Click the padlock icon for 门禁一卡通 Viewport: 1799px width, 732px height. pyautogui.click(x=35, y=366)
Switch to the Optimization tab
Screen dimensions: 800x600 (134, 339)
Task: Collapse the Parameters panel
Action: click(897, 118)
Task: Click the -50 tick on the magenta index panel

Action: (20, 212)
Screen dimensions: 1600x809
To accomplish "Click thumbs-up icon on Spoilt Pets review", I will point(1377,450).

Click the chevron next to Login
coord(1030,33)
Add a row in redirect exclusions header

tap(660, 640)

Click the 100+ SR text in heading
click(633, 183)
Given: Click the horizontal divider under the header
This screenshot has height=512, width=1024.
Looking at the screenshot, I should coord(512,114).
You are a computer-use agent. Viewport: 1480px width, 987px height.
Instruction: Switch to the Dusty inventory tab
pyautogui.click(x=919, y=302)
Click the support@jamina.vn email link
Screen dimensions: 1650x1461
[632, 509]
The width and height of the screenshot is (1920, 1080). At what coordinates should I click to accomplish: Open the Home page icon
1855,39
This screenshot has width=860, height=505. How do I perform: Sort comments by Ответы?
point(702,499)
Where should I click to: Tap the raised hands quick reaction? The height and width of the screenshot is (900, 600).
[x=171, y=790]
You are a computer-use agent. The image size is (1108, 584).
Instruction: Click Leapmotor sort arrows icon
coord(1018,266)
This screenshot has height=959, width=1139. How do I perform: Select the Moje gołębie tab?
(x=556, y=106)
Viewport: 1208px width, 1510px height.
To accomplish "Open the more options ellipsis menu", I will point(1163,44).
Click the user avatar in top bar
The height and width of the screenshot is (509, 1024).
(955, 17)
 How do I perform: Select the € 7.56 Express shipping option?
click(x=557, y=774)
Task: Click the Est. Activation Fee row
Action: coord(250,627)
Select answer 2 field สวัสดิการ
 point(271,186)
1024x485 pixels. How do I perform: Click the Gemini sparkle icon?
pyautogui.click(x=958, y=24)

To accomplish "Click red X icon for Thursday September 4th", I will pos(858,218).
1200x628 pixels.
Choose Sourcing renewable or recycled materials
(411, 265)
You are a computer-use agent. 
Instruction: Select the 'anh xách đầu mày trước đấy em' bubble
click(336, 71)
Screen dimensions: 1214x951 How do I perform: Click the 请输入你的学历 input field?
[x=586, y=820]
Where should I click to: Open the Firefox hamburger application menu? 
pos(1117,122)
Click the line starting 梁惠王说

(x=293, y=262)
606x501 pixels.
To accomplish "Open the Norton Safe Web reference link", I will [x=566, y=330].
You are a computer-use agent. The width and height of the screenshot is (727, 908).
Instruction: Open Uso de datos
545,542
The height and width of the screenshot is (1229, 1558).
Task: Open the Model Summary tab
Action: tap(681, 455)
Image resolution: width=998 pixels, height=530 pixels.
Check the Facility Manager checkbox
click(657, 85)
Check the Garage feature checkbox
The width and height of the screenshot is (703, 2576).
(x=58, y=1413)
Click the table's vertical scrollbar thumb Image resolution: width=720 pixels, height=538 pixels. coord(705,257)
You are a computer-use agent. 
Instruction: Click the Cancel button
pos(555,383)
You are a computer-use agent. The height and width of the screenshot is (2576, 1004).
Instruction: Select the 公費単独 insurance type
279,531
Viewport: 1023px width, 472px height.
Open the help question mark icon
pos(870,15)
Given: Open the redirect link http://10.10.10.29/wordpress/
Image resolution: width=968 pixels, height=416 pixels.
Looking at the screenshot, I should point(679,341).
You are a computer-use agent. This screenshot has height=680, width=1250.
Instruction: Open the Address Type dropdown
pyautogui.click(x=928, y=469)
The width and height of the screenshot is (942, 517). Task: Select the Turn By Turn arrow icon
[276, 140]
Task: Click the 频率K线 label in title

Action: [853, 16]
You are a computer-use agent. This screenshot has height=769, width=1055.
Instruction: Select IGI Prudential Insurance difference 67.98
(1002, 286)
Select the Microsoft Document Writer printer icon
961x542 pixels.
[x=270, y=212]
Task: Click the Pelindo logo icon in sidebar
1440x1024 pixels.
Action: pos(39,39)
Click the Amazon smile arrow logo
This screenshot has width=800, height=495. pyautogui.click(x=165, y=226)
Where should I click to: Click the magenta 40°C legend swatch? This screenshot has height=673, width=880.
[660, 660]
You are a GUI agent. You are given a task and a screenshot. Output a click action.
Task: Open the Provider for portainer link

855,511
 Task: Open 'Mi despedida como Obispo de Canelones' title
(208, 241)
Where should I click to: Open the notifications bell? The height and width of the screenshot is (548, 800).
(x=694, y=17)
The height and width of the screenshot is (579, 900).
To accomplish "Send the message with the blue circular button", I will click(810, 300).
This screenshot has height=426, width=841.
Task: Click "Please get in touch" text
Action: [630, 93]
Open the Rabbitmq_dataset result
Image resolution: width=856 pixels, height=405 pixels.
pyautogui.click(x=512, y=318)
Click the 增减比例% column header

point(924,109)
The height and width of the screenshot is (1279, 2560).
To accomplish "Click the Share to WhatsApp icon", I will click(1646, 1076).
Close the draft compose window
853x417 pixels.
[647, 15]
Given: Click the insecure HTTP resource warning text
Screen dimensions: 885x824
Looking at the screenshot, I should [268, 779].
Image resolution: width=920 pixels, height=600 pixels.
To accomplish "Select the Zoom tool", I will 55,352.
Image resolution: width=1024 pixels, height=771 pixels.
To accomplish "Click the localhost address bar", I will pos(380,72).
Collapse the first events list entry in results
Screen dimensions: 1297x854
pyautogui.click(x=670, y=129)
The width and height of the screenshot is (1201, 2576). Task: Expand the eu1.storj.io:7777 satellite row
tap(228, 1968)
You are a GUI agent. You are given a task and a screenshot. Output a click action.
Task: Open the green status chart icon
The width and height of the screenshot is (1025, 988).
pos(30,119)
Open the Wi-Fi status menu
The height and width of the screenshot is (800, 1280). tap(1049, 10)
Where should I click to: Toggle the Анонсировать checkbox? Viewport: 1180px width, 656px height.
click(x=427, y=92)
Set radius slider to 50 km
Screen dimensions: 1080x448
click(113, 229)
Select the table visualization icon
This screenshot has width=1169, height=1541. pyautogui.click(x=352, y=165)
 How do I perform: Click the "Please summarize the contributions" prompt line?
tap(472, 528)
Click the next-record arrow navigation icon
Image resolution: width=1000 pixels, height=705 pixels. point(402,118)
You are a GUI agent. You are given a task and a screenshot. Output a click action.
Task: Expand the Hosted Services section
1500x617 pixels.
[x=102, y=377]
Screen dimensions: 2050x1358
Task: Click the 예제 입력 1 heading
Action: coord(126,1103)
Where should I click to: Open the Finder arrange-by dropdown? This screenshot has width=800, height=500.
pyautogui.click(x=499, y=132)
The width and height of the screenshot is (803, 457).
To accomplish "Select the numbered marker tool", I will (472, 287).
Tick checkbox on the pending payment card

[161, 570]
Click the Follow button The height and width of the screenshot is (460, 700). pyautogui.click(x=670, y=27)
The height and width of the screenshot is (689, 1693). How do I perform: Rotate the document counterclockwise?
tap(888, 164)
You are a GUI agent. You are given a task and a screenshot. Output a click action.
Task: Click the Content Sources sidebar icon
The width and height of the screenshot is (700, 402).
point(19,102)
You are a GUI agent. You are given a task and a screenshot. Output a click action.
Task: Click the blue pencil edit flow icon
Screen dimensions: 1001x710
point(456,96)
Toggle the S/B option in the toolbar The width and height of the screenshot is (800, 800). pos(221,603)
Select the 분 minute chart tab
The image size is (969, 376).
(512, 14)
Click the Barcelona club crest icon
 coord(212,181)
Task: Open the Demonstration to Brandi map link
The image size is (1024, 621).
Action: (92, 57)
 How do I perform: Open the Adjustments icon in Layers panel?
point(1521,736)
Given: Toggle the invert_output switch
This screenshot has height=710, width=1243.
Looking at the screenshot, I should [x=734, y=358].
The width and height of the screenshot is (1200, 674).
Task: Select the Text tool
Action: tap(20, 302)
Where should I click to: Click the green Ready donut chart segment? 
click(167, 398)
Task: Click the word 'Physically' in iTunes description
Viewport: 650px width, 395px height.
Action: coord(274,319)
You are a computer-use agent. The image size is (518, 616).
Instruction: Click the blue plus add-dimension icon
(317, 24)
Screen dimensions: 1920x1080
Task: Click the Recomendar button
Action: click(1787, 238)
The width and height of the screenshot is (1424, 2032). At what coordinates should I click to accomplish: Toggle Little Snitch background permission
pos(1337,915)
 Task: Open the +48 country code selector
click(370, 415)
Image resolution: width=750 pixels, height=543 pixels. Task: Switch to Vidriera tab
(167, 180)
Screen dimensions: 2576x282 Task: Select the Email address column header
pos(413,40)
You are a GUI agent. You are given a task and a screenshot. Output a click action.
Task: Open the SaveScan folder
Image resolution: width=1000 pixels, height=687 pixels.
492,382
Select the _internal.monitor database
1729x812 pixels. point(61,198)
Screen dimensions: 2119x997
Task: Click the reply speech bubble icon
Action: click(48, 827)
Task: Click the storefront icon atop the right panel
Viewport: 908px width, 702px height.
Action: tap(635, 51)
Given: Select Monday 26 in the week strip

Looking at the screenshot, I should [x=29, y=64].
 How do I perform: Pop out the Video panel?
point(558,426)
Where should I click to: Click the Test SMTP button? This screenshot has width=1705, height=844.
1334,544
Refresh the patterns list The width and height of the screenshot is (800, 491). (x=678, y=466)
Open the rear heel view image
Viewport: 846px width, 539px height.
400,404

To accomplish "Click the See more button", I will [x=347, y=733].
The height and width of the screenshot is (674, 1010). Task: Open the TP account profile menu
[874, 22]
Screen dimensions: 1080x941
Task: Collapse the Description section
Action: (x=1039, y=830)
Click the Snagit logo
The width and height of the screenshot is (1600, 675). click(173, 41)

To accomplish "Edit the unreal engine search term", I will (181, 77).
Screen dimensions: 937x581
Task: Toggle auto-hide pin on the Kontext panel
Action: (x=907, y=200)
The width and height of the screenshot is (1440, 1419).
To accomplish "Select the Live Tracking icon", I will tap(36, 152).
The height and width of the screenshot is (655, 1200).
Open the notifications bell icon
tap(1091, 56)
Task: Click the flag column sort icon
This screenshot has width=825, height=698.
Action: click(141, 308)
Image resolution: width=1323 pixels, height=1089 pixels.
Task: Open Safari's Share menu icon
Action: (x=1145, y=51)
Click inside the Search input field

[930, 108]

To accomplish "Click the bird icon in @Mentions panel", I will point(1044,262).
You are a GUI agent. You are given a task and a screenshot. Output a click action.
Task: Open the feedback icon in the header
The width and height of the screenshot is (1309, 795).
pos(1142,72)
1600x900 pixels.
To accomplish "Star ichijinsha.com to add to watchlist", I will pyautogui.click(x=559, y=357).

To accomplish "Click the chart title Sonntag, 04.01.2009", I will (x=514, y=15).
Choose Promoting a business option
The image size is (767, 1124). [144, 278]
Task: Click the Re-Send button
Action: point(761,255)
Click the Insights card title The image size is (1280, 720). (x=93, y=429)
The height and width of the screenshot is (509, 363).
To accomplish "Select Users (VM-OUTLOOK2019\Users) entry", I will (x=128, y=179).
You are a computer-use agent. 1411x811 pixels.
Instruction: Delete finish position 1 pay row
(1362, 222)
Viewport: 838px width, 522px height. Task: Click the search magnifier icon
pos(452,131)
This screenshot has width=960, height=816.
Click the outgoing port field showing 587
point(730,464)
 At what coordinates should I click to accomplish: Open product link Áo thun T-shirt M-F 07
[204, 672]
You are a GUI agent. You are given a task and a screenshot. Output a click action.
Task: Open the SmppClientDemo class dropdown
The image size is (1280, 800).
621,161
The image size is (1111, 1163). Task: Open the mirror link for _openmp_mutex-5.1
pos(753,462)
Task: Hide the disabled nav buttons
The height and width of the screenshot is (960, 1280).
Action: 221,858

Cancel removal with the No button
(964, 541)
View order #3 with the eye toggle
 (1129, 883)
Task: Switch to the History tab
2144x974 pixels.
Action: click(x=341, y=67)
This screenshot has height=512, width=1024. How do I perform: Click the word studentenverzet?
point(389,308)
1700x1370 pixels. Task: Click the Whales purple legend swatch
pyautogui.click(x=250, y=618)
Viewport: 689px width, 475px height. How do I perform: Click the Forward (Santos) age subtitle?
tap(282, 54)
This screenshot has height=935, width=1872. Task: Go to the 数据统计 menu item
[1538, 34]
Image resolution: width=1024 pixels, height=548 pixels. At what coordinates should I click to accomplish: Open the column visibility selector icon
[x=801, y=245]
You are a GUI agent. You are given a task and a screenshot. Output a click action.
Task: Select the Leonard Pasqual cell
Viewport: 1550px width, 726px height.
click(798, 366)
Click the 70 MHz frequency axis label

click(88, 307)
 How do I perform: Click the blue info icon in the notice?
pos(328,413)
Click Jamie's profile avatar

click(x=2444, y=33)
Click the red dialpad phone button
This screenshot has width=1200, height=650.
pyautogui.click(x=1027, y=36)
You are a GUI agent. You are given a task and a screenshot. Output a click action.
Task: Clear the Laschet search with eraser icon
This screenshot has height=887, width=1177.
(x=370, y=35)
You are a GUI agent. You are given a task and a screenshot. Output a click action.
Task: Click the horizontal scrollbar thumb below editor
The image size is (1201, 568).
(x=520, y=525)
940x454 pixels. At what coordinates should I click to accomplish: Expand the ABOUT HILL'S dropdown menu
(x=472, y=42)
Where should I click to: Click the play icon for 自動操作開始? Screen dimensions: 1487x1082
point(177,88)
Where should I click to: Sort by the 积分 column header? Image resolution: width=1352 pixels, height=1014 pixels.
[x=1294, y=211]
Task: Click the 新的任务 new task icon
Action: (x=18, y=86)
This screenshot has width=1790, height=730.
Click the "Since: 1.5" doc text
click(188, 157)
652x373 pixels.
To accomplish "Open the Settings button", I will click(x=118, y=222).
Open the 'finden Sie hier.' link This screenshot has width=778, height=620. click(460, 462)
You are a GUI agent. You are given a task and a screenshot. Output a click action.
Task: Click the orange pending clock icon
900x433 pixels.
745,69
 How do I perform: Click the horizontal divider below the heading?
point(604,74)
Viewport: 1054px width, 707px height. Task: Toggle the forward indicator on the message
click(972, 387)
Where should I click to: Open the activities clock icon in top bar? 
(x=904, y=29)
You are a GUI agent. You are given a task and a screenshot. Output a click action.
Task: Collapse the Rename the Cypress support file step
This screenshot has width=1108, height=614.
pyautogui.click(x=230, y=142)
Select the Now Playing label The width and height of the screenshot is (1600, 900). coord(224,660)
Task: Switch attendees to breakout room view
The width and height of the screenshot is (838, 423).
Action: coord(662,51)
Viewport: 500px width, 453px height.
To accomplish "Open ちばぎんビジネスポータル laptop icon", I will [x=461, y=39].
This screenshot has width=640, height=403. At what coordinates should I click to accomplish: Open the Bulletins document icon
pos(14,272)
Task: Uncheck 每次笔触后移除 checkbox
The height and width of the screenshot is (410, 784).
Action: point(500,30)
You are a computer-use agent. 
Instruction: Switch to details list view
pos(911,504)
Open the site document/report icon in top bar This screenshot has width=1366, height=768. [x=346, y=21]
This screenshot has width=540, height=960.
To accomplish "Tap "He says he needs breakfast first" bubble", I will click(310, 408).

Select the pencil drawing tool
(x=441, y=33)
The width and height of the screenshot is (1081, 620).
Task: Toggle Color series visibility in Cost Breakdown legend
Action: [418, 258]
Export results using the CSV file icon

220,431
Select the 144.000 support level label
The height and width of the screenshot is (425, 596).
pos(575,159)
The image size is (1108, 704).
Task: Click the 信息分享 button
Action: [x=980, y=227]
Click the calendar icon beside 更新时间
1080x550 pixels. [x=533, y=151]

- - -

Could you restate word for word the lines above, from the one that contains "The width and height of the screenshot is (803, 457)." through the one that contains "Click the Follow", and no others?

The width and height of the screenshot is (803, 457).
To accomplish "Select the numbered marker tool", I will (472, 287).
Tick checkbox on the pending payment card

[161, 570]
Click the Follow button The height and width of the screenshot is (460, 700). pyautogui.click(x=670, y=27)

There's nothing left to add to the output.